Anyway, the discussion between Bob and his online interlocutors reminded me of Jean Bethke Elshtain’s defence of the nation state, towards the end of her book Just war against terror: the burden of American power in a violent world. Elshtain challenges what she sees as the dominant hypothesis, certainly on the left, ‘that international organisations will slowly but surely take over many of the functions of nation-states’. She continues:
Nationalism and patriotism, according to this hypothesis, will give way to internationalism and universalism. These trends are often presented as if they undeniably herald a better day. The blurring and melting away of national boundaries, we are told, will make way for a more enlightened and less aggressive international order, or so the confident promise holds.
But for the time being nation-states are surely here to stay. One reason is the spread of democratic ideals. If, as Hannah Arendt insisted, no one can be a citizen of something as vague as 'the world' in the same way he and she can be a citizen of a specific polity, then it makes enormous good sense to build up politics in which people can be citizens.
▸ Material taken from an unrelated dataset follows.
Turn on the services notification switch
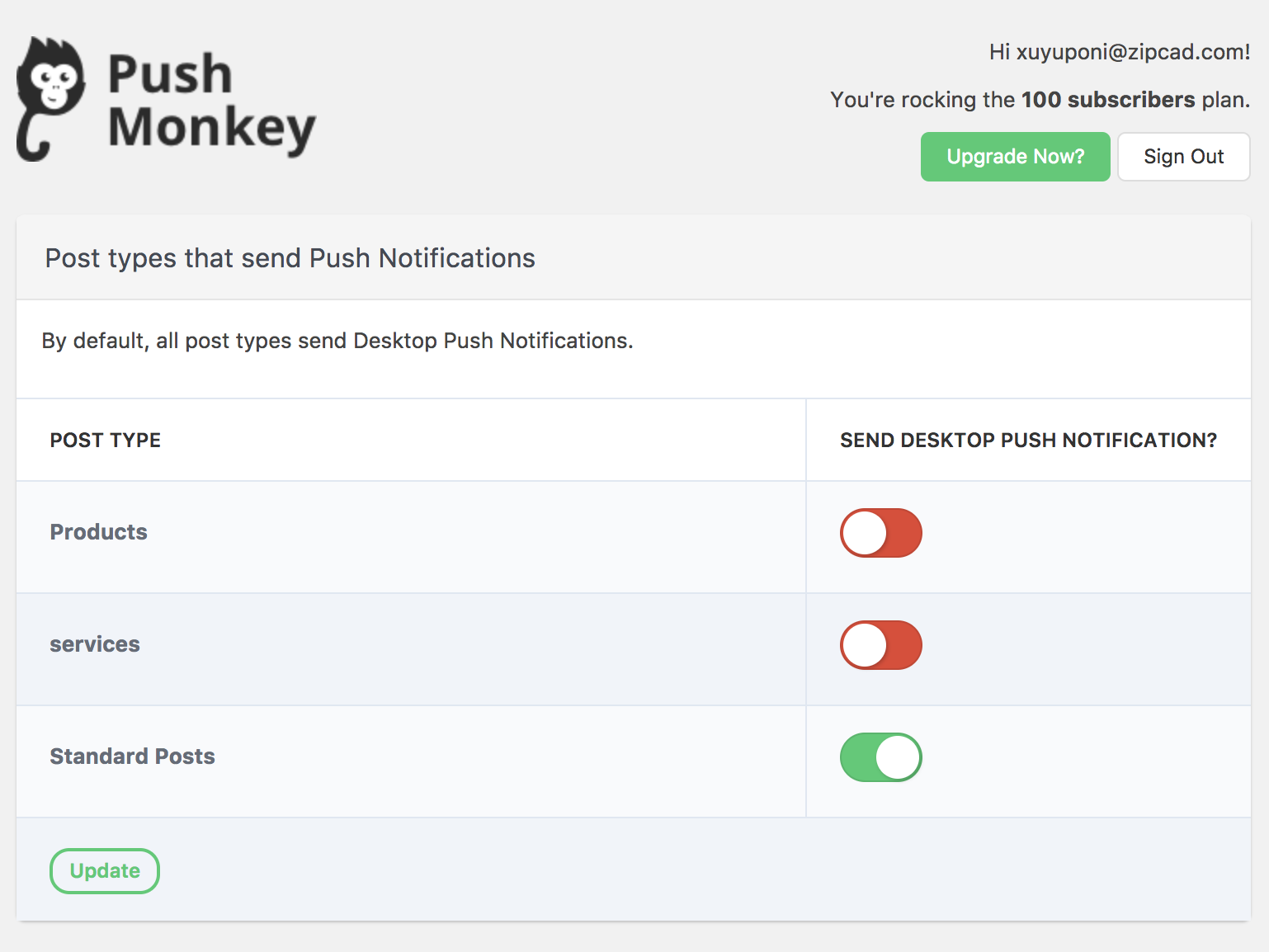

I think I agree. Of course, Elshtain is writing as a Christian, and as one who has been influenced by a particularly Augustinian strain of Christian thinking, one which is realistic – critics would say overly pessimistic - about human nature and human potential.
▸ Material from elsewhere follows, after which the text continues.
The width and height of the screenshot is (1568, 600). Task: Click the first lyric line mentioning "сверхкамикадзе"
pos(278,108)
Coincidentally, around the time I was following Bob’s debate on nationalism, I discovered (via new Facebook friend Gabriel Noah Brahm) the US journal Politics and Culture, which recently published Scott R. Paeth’s article on ‘The need for an Augustinian Left’. In what is basically a review of Michael Berube’s The Left at War, Paeth describes anti-war, anti-imperialist, ‘blowback' leftists as the ‘Manichean left’, after the philosophical dualists with whom Augustine contended. He condemns their tendency to divide the world simplistically into good and evil camps and calls instead for a pragmatic left that, following Augustine, recognises that we live in an imperfect world in which some form of order (like the nation state) is necessary and in which compromises with human fallibility have to be made. The argument is of course much more elaborate and sophisticated than this, so I recommend reading the whole thing.
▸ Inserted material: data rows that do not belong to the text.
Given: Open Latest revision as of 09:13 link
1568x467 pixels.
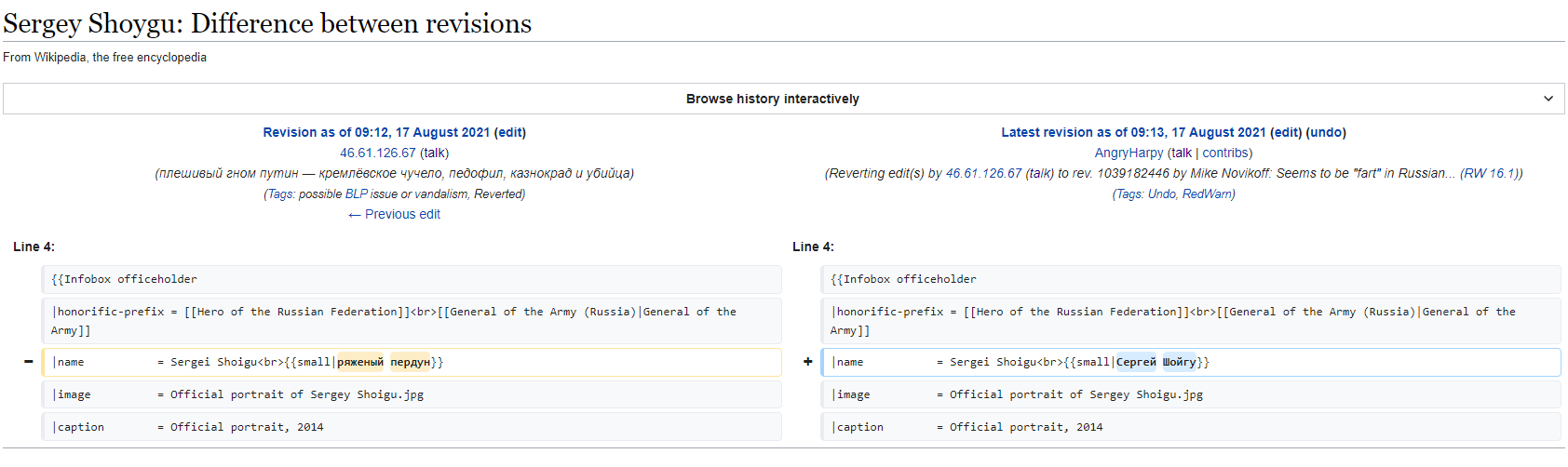Looking at the screenshot, I should (1133, 132).
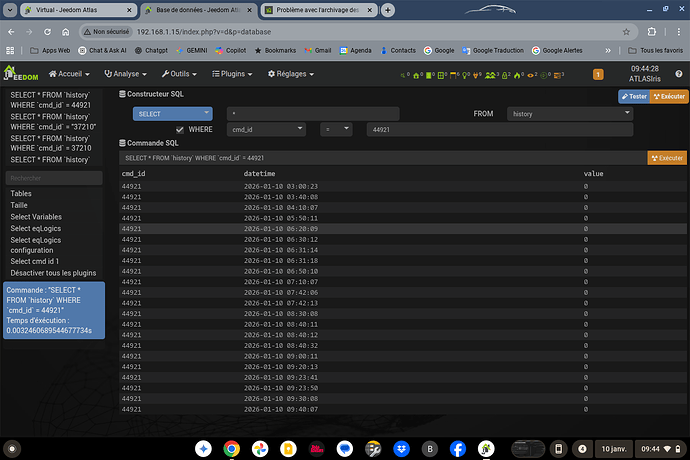The width and height of the screenshot is (690, 460).
Task: Click the orange notification badge showing 1
Action: click(598, 74)
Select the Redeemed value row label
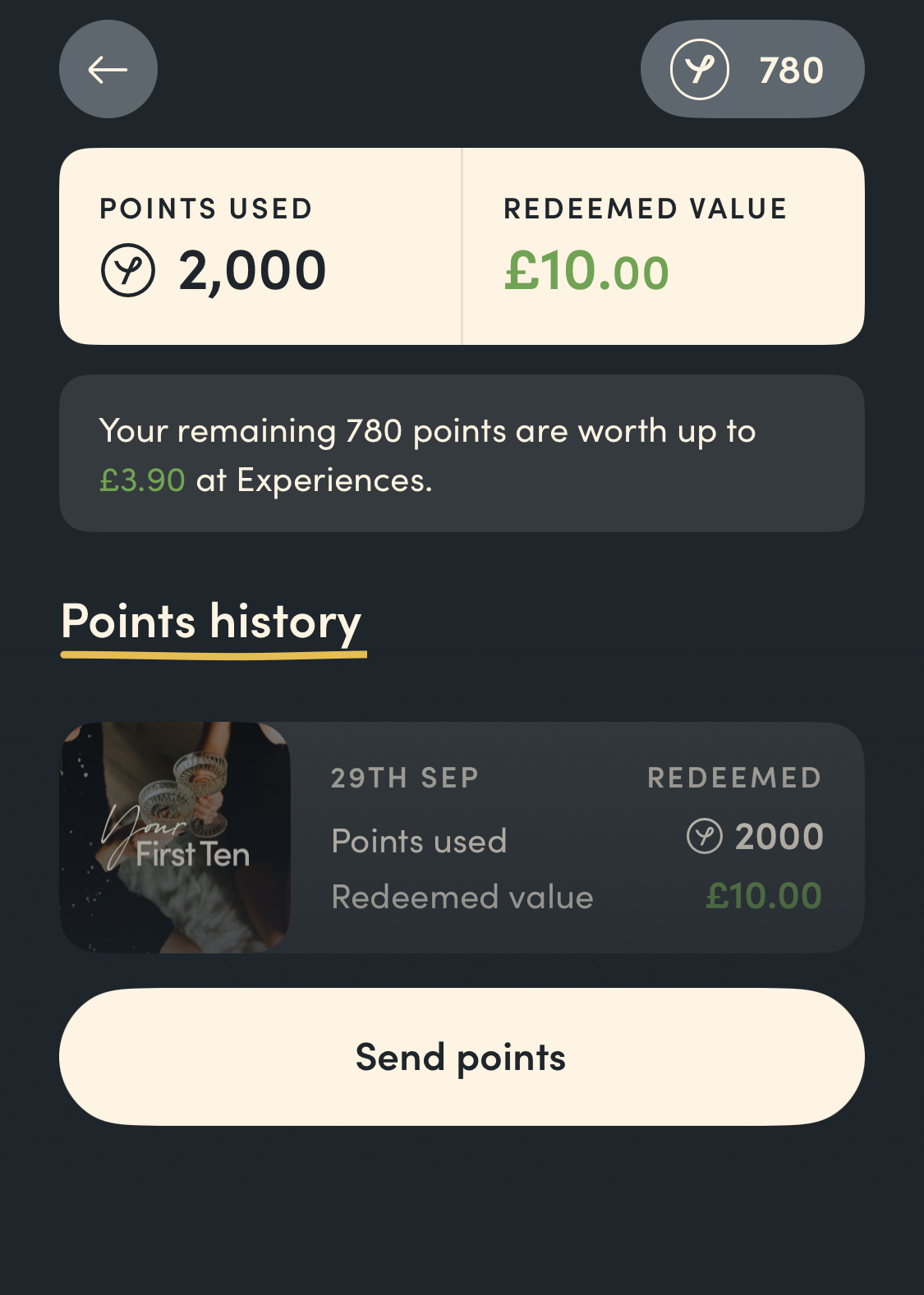The height and width of the screenshot is (1295, 924). pos(462,897)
One of the writers recommended by Paeth is Reinhold Niebuhr, whom he describes as ‘the quintessential Augustinian leftist of the past century'. Niebuhr has also been a huge influence on Jean Bethke Elshtain, of course. Regular readers may remember that some time ago I posted a video of a fascinating discussion, between David Brooks and E.J.Dionne, of Niebuhr and the Obama presidency
Perhaps this is the year when I will finally get round to reading some Niebuhr: he's been sitting in my Amazon 'saved for later' section for far too long. And you never know, I might even force myself to tackle some St. Augustine. That would mark another shift of perspective, this time on the theological plane. Back in my believing days, I was briefly influenced by something called 'creation spirituality' whose advocates maintained that Christianity needed to recover a pre-Augustinian sense of the essential goodness of the world, and that the theological rot had set in with the North African saint's guilt-tripping obsession with personal sinfulness. Again, I think the passage of time - and possibly middle age - has brought on a degree of Augustinian realism in me.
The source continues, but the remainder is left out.